● **REQUIRED WORK**: Reproduce each of the following rows verbatim, keeping every character and line break unchanged.

Interface element rows:

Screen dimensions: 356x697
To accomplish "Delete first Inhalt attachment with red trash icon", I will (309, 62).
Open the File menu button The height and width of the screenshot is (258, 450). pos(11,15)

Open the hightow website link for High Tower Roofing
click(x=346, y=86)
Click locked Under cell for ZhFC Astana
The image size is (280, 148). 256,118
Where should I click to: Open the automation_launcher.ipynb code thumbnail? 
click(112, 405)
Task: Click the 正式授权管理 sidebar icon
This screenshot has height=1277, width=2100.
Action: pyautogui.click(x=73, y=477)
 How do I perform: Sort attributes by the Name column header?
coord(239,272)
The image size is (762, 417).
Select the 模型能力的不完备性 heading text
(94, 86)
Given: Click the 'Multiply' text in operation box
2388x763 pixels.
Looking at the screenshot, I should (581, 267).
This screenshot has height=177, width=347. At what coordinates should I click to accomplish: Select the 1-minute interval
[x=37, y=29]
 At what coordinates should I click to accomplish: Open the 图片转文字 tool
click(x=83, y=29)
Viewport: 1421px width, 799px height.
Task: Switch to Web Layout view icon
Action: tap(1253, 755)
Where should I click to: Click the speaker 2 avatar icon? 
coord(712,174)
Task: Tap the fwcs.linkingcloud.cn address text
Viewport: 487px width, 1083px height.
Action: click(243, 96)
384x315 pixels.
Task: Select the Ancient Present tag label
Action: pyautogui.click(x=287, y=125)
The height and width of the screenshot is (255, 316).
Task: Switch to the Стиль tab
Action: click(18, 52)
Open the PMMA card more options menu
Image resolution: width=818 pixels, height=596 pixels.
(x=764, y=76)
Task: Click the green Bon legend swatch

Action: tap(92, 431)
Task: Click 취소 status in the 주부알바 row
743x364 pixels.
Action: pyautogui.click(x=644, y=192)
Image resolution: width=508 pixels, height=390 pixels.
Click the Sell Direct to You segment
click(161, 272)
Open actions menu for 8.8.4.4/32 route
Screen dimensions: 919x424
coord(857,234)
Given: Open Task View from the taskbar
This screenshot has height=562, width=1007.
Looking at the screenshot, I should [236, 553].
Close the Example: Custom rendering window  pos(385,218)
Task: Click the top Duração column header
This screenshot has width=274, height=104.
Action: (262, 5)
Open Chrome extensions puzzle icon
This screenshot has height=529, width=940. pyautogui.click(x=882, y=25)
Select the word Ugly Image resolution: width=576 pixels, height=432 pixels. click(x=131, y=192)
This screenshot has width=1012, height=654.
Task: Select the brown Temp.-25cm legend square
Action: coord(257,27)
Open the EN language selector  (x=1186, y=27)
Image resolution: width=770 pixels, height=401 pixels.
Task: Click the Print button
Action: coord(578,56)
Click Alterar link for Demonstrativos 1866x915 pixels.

● **RESPONSE TO THE TASK**:
Screen dimensions: 356x697
To accomplish "Delete first Inhalt attachment with red trash icon", I will (309, 62).
Open the File menu button The height and width of the screenshot is (258, 450). pos(11,15)

Open the hightow website link for High Tower Roofing
click(x=346, y=86)
Click locked Under cell for ZhFC Astana
The image size is (280, 148). 256,118
Where should I click to: Open the automation_launcher.ipynb code thumbnail? 
click(112, 405)
Task: Click the 正式授权管理 sidebar icon
This screenshot has height=1277, width=2100.
Action: pyautogui.click(x=73, y=477)
 How do I perform: Sort attributes by the Name column header?
coord(239,272)
The image size is (762, 417).
Select the 模型能力的不完备性 heading text
(94, 86)
Given: Click the 'Multiply' text in operation box
2388x763 pixels.
Looking at the screenshot, I should (581, 267).
This screenshot has height=177, width=347. At what coordinates should I click to accomplish: Select the 1-minute interval
[x=37, y=29]
 At what coordinates should I click to accomplish: Open the 图片转文字 tool
click(x=83, y=29)
Viewport: 1421px width, 799px height.
Task: Switch to Web Layout view icon
Action: tap(1253, 755)
Where should I click to: Click the speaker 2 avatar icon? 
coord(712,174)
Task: Tap the fwcs.linkingcloud.cn address text
Viewport: 487px width, 1083px height.
Action: click(243, 96)
384x315 pixels.
Task: Select the Ancient Present tag label
Action: pyautogui.click(x=287, y=125)
The height and width of the screenshot is (255, 316).
Task: Switch to the Стиль tab
Action: click(18, 52)
Open the PMMA card more options menu
Image resolution: width=818 pixels, height=596 pixels.
(x=764, y=76)
Task: Click the green Bon legend swatch

Action: tap(92, 431)
Task: Click 취소 status in the 주부알바 row
743x364 pixels.
Action: pyautogui.click(x=644, y=192)
Image resolution: width=508 pixels, height=390 pixels.
Click the Sell Direct to You segment
click(161, 272)
Open actions menu for 8.8.4.4/32 route
Screen dimensions: 919x424
coord(857,234)
Given: Open Task View from the taskbar
This screenshot has height=562, width=1007.
Looking at the screenshot, I should [236, 553].
Close the Example: Custom rendering window  pos(385,218)
Task: Click the top Duração column header
This screenshot has width=274, height=104.
Action: (262, 5)
Open Chrome extensions puzzle icon
This screenshot has height=529, width=940. pyautogui.click(x=882, y=25)
Select the word Ugly Image resolution: width=576 pixels, height=432 pixels. click(x=131, y=192)
This screenshot has width=1012, height=654.
Task: Select the brown Temp.-25cm legend square
Action: coord(257,27)
Open the EN language selector  (x=1186, y=27)
Image resolution: width=770 pixels, height=401 pixels.
Task: Click the Print button
Action: coord(578,56)
Click Alterar link for Demonstrativos 1866x915 pixels.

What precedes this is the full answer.